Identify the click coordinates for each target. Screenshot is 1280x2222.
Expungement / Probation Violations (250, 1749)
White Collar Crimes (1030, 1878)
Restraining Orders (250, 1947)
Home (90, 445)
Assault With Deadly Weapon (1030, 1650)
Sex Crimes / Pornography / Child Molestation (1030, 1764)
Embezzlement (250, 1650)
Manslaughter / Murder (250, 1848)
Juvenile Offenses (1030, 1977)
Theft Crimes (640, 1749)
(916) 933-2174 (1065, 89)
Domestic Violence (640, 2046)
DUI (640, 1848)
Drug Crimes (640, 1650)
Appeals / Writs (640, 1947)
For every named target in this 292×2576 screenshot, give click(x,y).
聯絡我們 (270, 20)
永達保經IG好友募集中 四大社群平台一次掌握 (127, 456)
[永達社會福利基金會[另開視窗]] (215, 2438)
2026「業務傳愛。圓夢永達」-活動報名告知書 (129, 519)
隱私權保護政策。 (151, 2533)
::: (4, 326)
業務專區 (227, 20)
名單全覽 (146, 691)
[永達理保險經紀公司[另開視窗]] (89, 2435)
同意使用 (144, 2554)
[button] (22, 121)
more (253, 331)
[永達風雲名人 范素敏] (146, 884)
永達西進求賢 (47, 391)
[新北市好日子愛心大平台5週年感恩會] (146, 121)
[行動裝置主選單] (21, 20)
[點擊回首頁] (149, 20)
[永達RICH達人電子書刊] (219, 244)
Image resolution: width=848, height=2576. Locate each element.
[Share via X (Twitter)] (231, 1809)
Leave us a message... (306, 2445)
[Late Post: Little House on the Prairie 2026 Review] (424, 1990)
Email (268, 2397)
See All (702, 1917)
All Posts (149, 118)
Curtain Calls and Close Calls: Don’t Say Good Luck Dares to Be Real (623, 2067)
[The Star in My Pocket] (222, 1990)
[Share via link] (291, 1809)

——————

> **Instructions to follow**:
Would you please give all of the records again exactly as they stand?

> **Task result**:
Identify the click coordinates for each target. Screenshot is 1280x2222.
Expungement / Probation Violations (250, 1749)
White Collar Crimes (1030, 1878)
Restraining Orders (250, 1947)
Home (90, 445)
Assault With Deadly Weapon (1030, 1650)
Sex Crimes / Pornography / Child Molestation (1030, 1764)
Embezzlement (250, 1650)
Manslaughter / Murder (250, 1848)
Juvenile Offenses (1030, 1977)
Theft Crimes (640, 1749)
(916) 933-2174 (1065, 89)
Domestic Violence (640, 2046)
DUI (640, 1848)
Drug Crimes (640, 1650)
Appeals / Writs (640, 1947)
For every named target in this 292×2576 screenshot, give click(x,y).
聯絡我們 (270, 20)
永達保經IG好友募集中 四大社群平台一次掌握 (127, 456)
[永達社會福利基金會[另開視窗]] (215, 2438)
2026「業務傳愛。圓夢永達」-活動報名告知書 (129, 519)
隱私權保護政策。 (151, 2533)
::: (4, 326)
業務專區 (227, 20)
名單全覽 (146, 691)
[永達理保險經紀公司[另開視窗]] (89, 2435)
同意使用 (144, 2554)
[button] (22, 121)
more (253, 331)
[永達風雲名人 范素敏] (146, 884)
永達西進求賢 (47, 391)
[新北市好日子愛心大平台5週年感恩會] (146, 121)
[行動裝置主選單] (21, 20)
[點擊回首頁] (149, 20)
[永達RICH達人電子書刊] (219, 244)
Image resolution: width=848, height=2576. Locate each element.
[Share via X (Twitter)] (231, 1809)
Leave us a message... (306, 2445)
[Late Post: Little House on the Prairie 2026 Review] (424, 1990)
Email (268, 2397)
See All (702, 1917)
All Posts (149, 118)
Curtain Calls and Close Calls: Don’t Say Good Luck Dares to Be Real (623, 2067)
[The Star in My Pocket] (222, 1990)
[Share via link] (291, 1809)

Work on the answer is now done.